● **Exercises**
1. In the book listing for Vacationland, how many cabins are still standing at Naledi Lodge?
2. The book listing for Vacationland says a Sarajevo refugee is sponsored by two parishes. Explain why two parishes are involved.
3. From the book listing for Vacationland, write out the passage beginning at the words "Those whose paths" and stopping after "from a bog.".

● **Excerpt to read**
═══

Monday, April 1, 2013


Vacationland by Sarah Stonich
University of Minnesota Press, 4/1/2013
Paperback, 288 pages
ISBN-13: 9780816687664
On a lake in northernmost Minnesota, you might find Naledi Lodge—only two cabins still standing, its pathways now trodden mostly by memories. And there you might meet Meg, or the ghost of the girl she was, growing up under her grandfather’s care in a world apart and a lifetime ago. Now an artist, Meg paints images “reflected across the mirrors of memory and water,” much as the linked stories of Vacationland cast shimmering spells across distance and time.
Those whose paths have crossed at Naledi inhabit Vacationland: a man from nearby Hatchet Inlet who knew Meg back when, a Sarajevo refugee sponsored by two parishes who can’t afford “their own refugee,” aged sisters traveling to fulfill a fateful pact once made at the resort, a philandering ad man, a lonely Ojibwe stonemason, and a haiku-spouting girl rescued from a bog.

═══

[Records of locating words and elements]

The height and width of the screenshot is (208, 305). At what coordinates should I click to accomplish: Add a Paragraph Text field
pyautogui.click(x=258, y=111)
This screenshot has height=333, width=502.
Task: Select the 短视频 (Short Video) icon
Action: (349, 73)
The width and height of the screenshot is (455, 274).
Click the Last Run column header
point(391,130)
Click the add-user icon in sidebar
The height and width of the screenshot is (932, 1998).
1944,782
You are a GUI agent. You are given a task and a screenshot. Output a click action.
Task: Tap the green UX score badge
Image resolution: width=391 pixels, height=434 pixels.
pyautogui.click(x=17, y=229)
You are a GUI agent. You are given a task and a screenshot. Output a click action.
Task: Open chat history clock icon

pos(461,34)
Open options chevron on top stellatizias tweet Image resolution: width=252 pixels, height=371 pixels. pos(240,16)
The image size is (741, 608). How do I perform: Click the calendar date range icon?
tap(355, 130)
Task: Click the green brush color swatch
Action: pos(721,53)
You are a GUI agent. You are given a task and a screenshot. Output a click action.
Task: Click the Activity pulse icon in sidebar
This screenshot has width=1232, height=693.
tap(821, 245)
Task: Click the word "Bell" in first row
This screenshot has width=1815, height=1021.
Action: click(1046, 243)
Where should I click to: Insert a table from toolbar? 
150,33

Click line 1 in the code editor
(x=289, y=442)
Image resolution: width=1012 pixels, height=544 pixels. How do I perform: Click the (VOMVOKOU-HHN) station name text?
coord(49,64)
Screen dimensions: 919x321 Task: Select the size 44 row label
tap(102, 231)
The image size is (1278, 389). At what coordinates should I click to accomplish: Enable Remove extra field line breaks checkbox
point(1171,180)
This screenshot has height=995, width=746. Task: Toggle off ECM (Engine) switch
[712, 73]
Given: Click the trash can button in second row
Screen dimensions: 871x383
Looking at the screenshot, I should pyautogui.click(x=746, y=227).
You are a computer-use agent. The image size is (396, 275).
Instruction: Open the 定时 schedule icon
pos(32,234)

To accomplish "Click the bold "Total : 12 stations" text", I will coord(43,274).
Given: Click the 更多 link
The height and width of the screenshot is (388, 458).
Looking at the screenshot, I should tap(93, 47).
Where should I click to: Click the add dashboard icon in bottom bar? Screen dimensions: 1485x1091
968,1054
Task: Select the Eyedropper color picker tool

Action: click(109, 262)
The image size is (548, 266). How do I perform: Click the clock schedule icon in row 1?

═══

● **Results**
1. Two cabins are still standing.

2. The two parishes sponsor the refugee together because neither can afford "their own refugee."

3.
Those whose paths have crossed at Naledi inhabit Vacationland: a man from nearby Hatchet Inlet who knew Meg back when, a Sarajevo refugee sponsored by two parishes who can’t afford “their own refugee,” aged sisters traveling to fulfill a fateful pact once made at the resort, a philandering ad man, a lonely Ojibwe stonemason, and a haiku-spouting girl rescued from a bog.